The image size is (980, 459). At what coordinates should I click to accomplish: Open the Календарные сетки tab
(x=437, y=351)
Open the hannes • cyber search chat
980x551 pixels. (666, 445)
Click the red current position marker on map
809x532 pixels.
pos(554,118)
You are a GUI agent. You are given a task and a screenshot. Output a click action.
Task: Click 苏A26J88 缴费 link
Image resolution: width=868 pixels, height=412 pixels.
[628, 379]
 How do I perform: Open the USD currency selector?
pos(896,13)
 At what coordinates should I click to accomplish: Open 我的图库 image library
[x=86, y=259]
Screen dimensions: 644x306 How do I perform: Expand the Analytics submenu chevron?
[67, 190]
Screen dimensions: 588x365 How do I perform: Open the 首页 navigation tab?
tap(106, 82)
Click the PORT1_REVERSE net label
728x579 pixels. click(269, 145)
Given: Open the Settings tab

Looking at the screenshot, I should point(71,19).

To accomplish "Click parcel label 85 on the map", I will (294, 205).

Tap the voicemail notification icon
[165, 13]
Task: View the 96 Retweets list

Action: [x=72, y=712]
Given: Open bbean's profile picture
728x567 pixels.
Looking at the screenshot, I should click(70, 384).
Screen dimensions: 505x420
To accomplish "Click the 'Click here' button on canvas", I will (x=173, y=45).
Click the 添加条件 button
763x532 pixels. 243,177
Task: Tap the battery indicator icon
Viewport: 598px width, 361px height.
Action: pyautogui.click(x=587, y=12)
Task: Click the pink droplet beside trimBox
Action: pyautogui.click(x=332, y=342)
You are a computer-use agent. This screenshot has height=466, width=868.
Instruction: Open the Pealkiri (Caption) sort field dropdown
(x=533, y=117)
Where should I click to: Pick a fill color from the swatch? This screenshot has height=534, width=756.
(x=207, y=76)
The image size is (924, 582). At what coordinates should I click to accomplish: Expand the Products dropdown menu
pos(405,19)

## EXERCISE REQUIREMENTS
The entries above should be repeated exactly, every one of them.

## EXERCISE RESULT
The image size is (980, 459). At what coordinates should I click to accomplish: Open the Календарные сетки tab
(x=437, y=351)
Open the hannes • cyber search chat
980x551 pixels. (666, 445)
Click the red current position marker on map
809x532 pixels.
pos(554,118)
You are a GUI agent. You are given a task and a screenshot. Output a click action.
Task: Click 苏A26J88 缴费 link
Image resolution: width=868 pixels, height=412 pixels.
[628, 379]
 How do I perform: Open the USD currency selector?
pos(896,13)
 At what coordinates should I click to accomplish: Open 我的图库 image library
[x=86, y=259]
Screen dimensions: 644x306 How do I perform: Expand the Analytics submenu chevron?
[67, 190]
Screen dimensions: 588x365 How do I perform: Open the 首页 navigation tab?
tap(106, 82)
Click the PORT1_REVERSE net label
728x579 pixels. click(269, 145)
Given: Open the Settings tab

Looking at the screenshot, I should point(71,19).

To accomplish "Click parcel label 85 on the map", I will (294, 205).

Tap the voicemail notification icon
[165, 13]
Task: View the 96 Retweets list

Action: [x=72, y=712]
Given: Open bbean's profile picture
728x567 pixels.
Looking at the screenshot, I should click(70, 384).
Screen dimensions: 505x420
To accomplish "Click the 'Click here' button on canvas", I will (x=173, y=45).
Click the 添加条件 button
763x532 pixels. 243,177
Task: Tap the battery indicator icon
Viewport: 598px width, 361px height.
Action: pyautogui.click(x=587, y=12)
Task: Click the pink droplet beside trimBox
Action: pyautogui.click(x=332, y=342)
You are a computer-use agent. This screenshot has height=466, width=868.
Instruction: Open the Pealkiri (Caption) sort field dropdown
(x=533, y=117)
Where should I click to: Pick a fill color from the swatch? This screenshot has height=534, width=756.
(x=207, y=76)
The image size is (924, 582). At what coordinates should I click to accomplish: Expand the Products dropdown menu
pos(405,19)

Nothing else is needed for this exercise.